• Hi everyone,

    As you all know, Coffee (Dean) passed away a couple of years ago. I am Dean's ex-wife's husband and happen to have spent my career in tech. Over the years, I occasionally helped Dean with various tech issues.

    When he passed, I worked with his kids to gather the necessary credentials to keep this site running. Since then (and for however long they worked with Coffee), Woodschick and Dirtdame have been maintaining the site and covering the costs. Without their hard work and financial support, CafeHusky would have been lost.

    Over the past couple of weeks, I’ve been working to migrate the site to a free cloud compute instance so that Woodschick and Dirtdame no longer have to fund it. At the same time, I’ve updated the site to a current version of XenForo (the discussion software it runs on). The previous version was outdated and no longer supported.

    Unfortunately, the new software version doesn’t support importing the old site’s styles, so for now, you’ll see the XenForo default style. This may change over time.

    Coffee didn’t document the work he did on the site, so I’ve been digging through the old setup to understand how everything was running. There may still be things I’ve missed. One known issue is that email functionality is not yet working on the new site, but I hope to resolve this over time.

    Thanks for your patience and support!

New Strada fuel light ?

Tracy Jenkins

Husqvarna
C Class
the low fuel light came on and less than a mile later it stalled anybody have this issue ? It was on the way home from buying it new.
 
Lots of people have had an issue with their brand new TR650s stalling. It's probably completely unrelated to the low fuel light. If you dig through old threads here you'll find that running too lean and stalling is a very common issue. First remedy is to start the cold bike without touching the throttle and let it idle for 3 minutes at least. This might help the EFI to 'adapt' to your environment. Second is to get it back to the dealer and have them plug it into the MOSS and do whatever it is that they do to load a newer fuel map or something. Plenty of reading about this subject in old threads. Sorry I don't have the time right now to point you directly at them.
 
Ride it a few hundred miles. The stalling should decrease, a MOSS checkup couldn't hurt either if your dealer is setup for it.
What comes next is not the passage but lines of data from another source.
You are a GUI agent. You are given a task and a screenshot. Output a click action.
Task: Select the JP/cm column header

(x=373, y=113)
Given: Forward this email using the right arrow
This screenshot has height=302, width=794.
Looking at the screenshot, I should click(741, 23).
Did you stall when coming to a stop and pulling the clutch? Pretty classic new TR650 behavior... this too shall pass :)
 
Lots of people have had an issue with their brand new TR650s stalling...
I sorta missed that...

I had assumed when the OP said 'stalled' that meant they were out of fuel, but maybe it just stalled and had plenty of fuel left in the tank?
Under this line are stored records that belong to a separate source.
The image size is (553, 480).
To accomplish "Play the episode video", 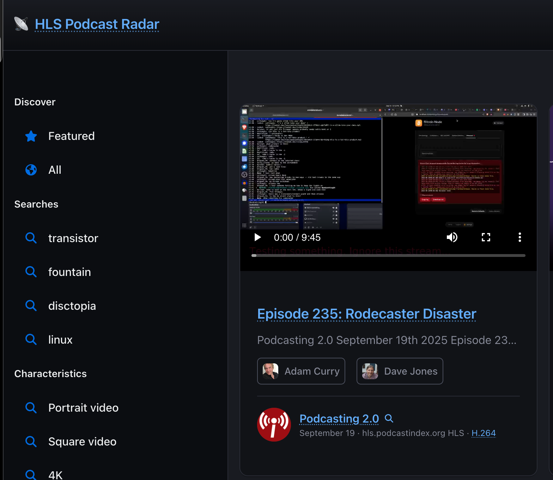I will 258,238.
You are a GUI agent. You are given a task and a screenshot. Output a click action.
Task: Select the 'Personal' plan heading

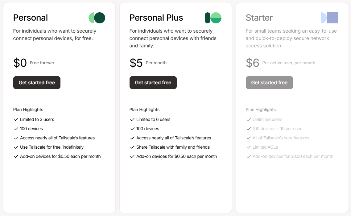pos(31,18)
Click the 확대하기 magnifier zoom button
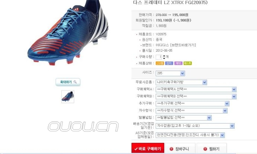The width and height of the screenshot is (257, 154). tap(68, 82)
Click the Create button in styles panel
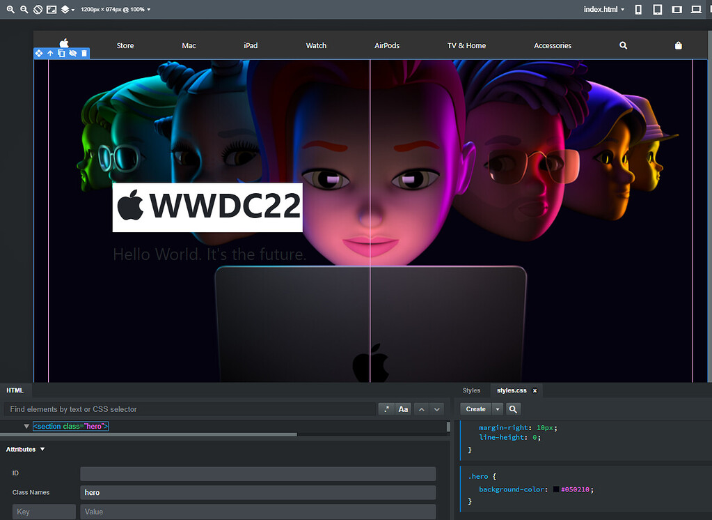Viewport: 712px width, 520px height. (475, 409)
Tracy/OP: any further input? Did you try to restart? Was it out of fuel?
 
Light came on then it stalled , restarted and drove home didnt take a chance went and filled 2 gallon can and filled the bike up.
 
Light came on then it stalled , restarted and drove home didnt take a chance went and filled 2 gallon can and filled the bike up.
If you could ride it home the bike was not out of fuel. The stalling seems unrelated to the low fuel light.
 
If you could ride it home the bike was not out of fuel. The stalling seems unrelated to the low fuel light.
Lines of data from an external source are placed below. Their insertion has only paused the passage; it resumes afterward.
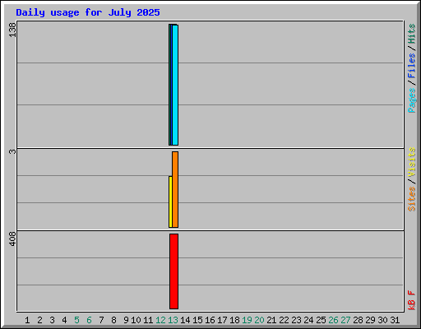Click the Files legend label
Viewport: 421px width, 329px height.
tap(412, 66)
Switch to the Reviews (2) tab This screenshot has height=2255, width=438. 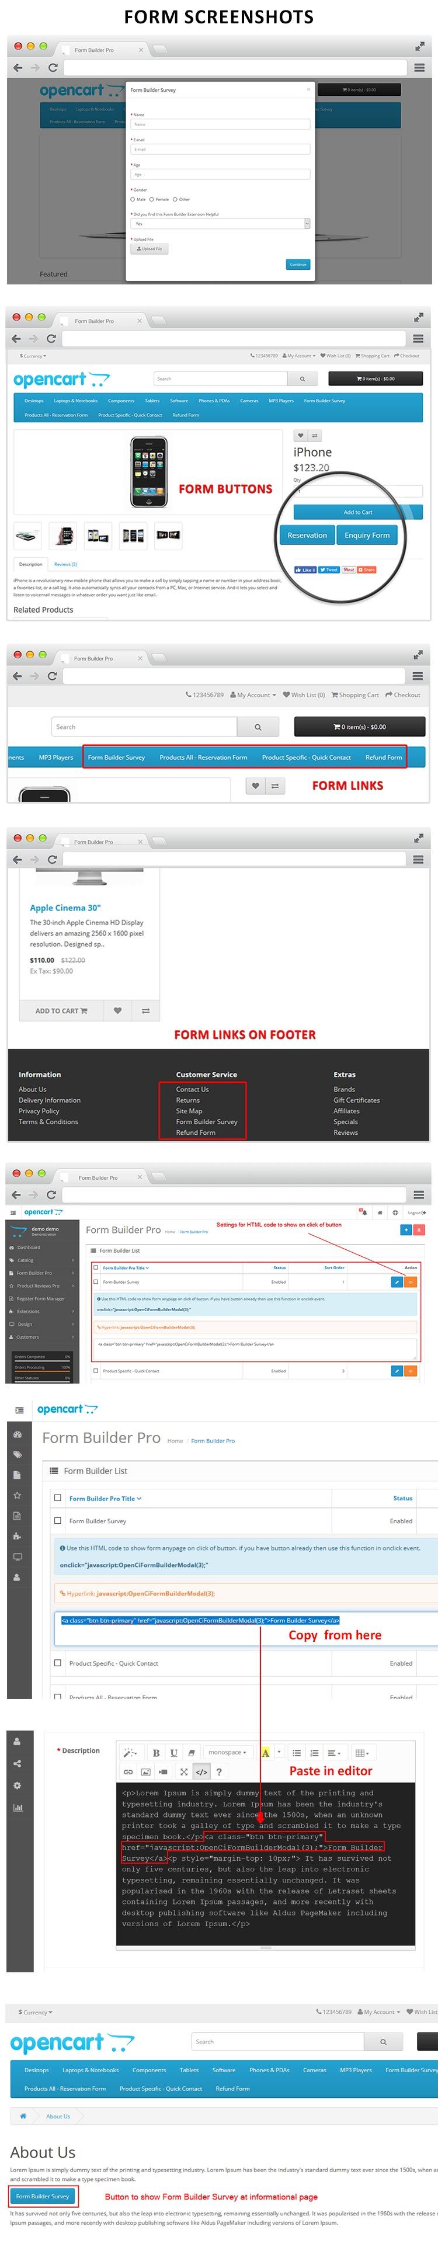click(65, 564)
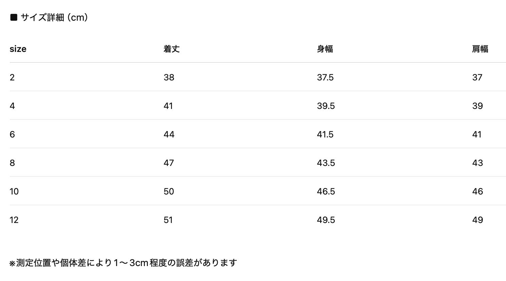This screenshot has width=506, height=281.
Task: Click the 着丈 column header
Action: point(171,49)
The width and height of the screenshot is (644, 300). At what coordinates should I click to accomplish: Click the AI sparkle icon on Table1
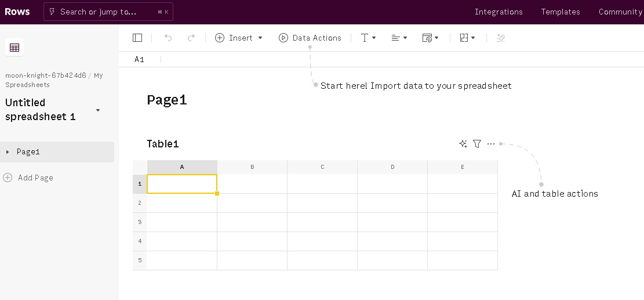pos(463,144)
and if a 2 gallon can filled it there was 1.5 or more left in there. I really like the clear subtank on the 449/511 for this reason. Look down and know exactly how much is left.
 
the low fuel light came on and less than a mile later it stalled anybody have this issue ? It was on the way home from buying it new.


I don't know how far away your dealer is from your home, but it's pretty bad form to deliver a new bike without a full tank of gas. just sayin...
 
Translucent tank would really be nice. Or even a clear plastic tube that showed the fuel level (no idea how to do that since the pickup is from the top).

Instead of relying on the trip meter..

Good news is that according everyones input - most if not all the 650s are getting between 25 & 30 miles on the trip odometer once the low fuel light comes on before they run out of fuel.